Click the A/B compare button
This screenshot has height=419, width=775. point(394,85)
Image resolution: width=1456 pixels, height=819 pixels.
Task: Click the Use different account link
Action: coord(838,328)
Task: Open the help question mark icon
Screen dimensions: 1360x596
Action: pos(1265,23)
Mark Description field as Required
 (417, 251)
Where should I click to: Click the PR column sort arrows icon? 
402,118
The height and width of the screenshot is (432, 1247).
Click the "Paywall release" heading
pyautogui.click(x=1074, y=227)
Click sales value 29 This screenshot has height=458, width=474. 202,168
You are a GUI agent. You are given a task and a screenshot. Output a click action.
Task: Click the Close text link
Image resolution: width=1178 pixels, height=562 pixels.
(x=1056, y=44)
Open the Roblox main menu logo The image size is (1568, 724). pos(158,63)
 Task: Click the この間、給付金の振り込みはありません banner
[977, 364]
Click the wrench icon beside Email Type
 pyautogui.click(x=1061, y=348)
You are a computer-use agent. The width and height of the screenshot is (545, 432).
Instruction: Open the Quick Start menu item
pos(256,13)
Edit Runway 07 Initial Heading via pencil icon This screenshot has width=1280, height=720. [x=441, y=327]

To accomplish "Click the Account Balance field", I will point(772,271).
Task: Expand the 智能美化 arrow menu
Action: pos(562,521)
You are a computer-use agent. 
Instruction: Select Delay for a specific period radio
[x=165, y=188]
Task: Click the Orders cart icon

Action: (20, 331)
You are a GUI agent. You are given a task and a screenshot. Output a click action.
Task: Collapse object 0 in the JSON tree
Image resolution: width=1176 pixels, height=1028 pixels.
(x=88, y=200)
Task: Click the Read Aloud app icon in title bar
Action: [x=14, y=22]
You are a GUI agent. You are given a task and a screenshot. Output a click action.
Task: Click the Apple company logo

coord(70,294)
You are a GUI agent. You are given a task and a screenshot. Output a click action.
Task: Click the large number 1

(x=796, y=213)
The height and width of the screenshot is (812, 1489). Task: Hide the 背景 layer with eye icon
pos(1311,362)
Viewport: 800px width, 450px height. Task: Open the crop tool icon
• • • •
Reproduce the records above, switching every occurrence of "GUI agent" to "desktop agent" and leaving all else unchanged.

Click the A/B compare button
This screenshot has height=419, width=775. point(394,85)
Image resolution: width=1456 pixels, height=819 pixels.
Task: Click the Use different account link
Action: coord(838,328)
Task: Open the help question mark icon
Screen dimensions: 1360x596
Action: pos(1265,23)
Mark Description field as Required
 (417, 251)
Where should I click to: Click the PR column sort arrows icon? 
402,118
The height and width of the screenshot is (432, 1247).
Click the "Paywall release" heading
pyautogui.click(x=1074, y=227)
Click sales value 29 This screenshot has height=458, width=474. 202,168
You are a desktop agent. You are given a task and a screenshot. Output a click action.
Task: Click the Close text link
Image resolution: width=1178 pixels, height=562 pixels.
(x=1056, y=44)
Open the Roblox main menu logo The image size is (1568, 724). pos(158,63)
 Task: Click the この間、給付金の振り込みはありません banner
[977, 364]
Click the wrench icon beside Email Type
 pyautogui.click(x=1061, y=348)
You are a computer-use agent. The width and height of the screenshot is (545, 432).
Instruction: Open the Quick Start menu item
pos(256,13)
Edit Runway 07 Initial Heading via pencil icon This screenshot has width=1280, height=720. [x=441, y=327]

To accomplish "Click the Account Balance field", I will point(772,271).
Task: Expand the 智能美化 arrow menu
Action: pos(562,521)
You are a computer-use agent. 
Instruction: Select Delay for a specific period radio
[x=165, y=188]
Task: Click the Orders cart icon

Action: (20, 331)
You are a desktop agent. You are given a task and a screenshot. Output a click action.
Task: Collapse object 0 in the JSON tree
Image resolution: width=1176 pixels, height=1028 pixels.
(x=88, y=200)
Task: Click the Read Aloud app icon in title bar
Action: [x=14, y=22]
You are a desktop agent. You are given a task and a screenshot. Output a click action.
Task: Click the Apple company logo

coord(70,294)
You are a desktop agent. You are given a task and a screenshot. Output a click action.
Task: Click the large number 1

(x=796, y=213)
The height and width of the screenshot is (812, 1489). Task: Hide the 背景 layer with eye icon
pos(1311,362)
Viewport: 800px width, 450px height. Task: Open the crop tool icon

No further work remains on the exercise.